As expected, last week President Obama signed the Jumpstart Our Business Startups (JOBS) Act, which, as I reported, is intended to create jobs by facilitating the initiation and growth of entrepreneurial companies. The Act’s primary way of promoting growth is by facilitating capital-raising activities. The improvement of secondary (resale) markets would support capital-raising by increasing liquidity. Let’s consider the extent to which the JOBS Act promotes these objectives.

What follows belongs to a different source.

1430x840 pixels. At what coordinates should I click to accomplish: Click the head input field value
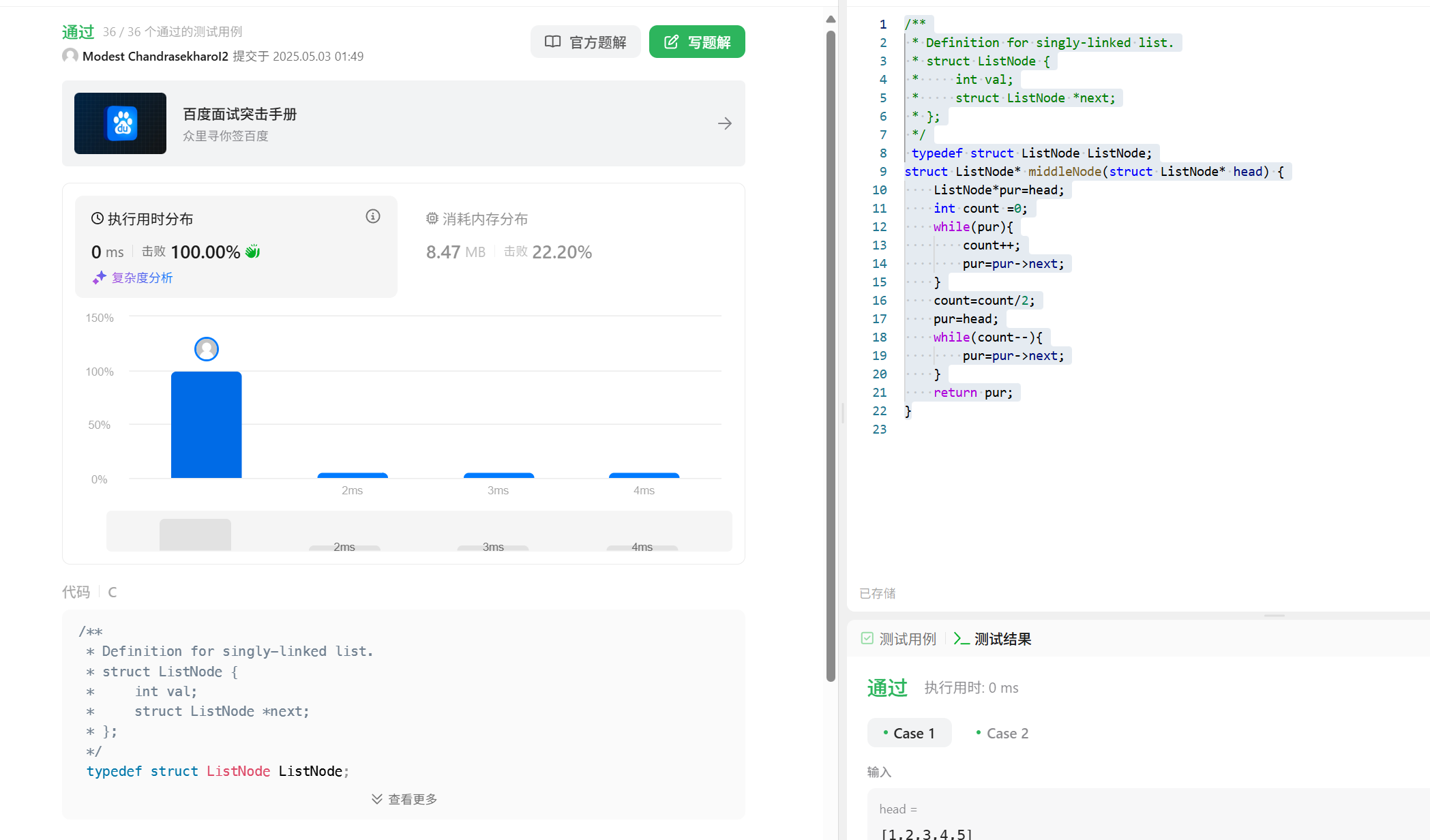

Among other things, the JOBS Act is designed to make it easier for companies at different stages of development to raise capital. The crowdfunding provisions permit an early-stage company to obtain up to $1 million through small investments from non-accredited investors, through portals. The JOBS Act also improves the ability of companies (often, later stage) to engage in Reg D private placements by removing the prohibition on general solicitation and general advertising, provided that all purchasers of the securities are accredited investors.
The JOBS Act also increases the number of shareholders that a company can have without having to register as a public company from 500 to 2,000. This change can be helpful not only in offerings but also in facilitating resales.
However, there remains some question as to how much the Act will benefit secondary markets for restricted securities. In recent years, there has been a notable increase in activity on secondary markets, with the emergence of online sites such as Sharespost.com, SecondMarket.com and StartupExchange.com, which provide markets for private company equities that otherwise could not be easily traded. This increase is not surprising in light of the relative lack of liquidity for privately-held companies. As market cap requirements have increased, it has been difficult for a smaller company to go public. Moreover, the cost and administrative burdens of being public have made staying private more attractive.
Is the JOBS Act likely to be as beneficial to secondary markets as it will be on private placements? In a crowdfunding, the issuer can sell securities to an unlimited number of non-accredited investors in the offering, subject to restrictions as to how much each non-accredited can invest. On the other hand, securities purchased in a crowdfunding transaction may not be resold for 12 months, except to the issuer or to an accredited investor.
Also, the changes to Rule 506 will benefit issuers in Reg D offerings, but may not have as much an effect on resales. The removal of the prohibition on general solicitation and general advertising applies to offerings, but in many cases it does not apply to resales of restricted securities that originally were sold in a Reg D offering. (The Act does relax restrictions on the offer of securities under Rule 144A ($500,000 minimum) to offerees that are not Qualified Institutional Buyers (that is, institutions with assets of at least $100 million), including by general solicitation or general advertising.)
The JOBS Act does support the continuing development of secondary markets of restricted securities, but is not likely to have as much of an effect on secondary markets as it will have on primary issuances.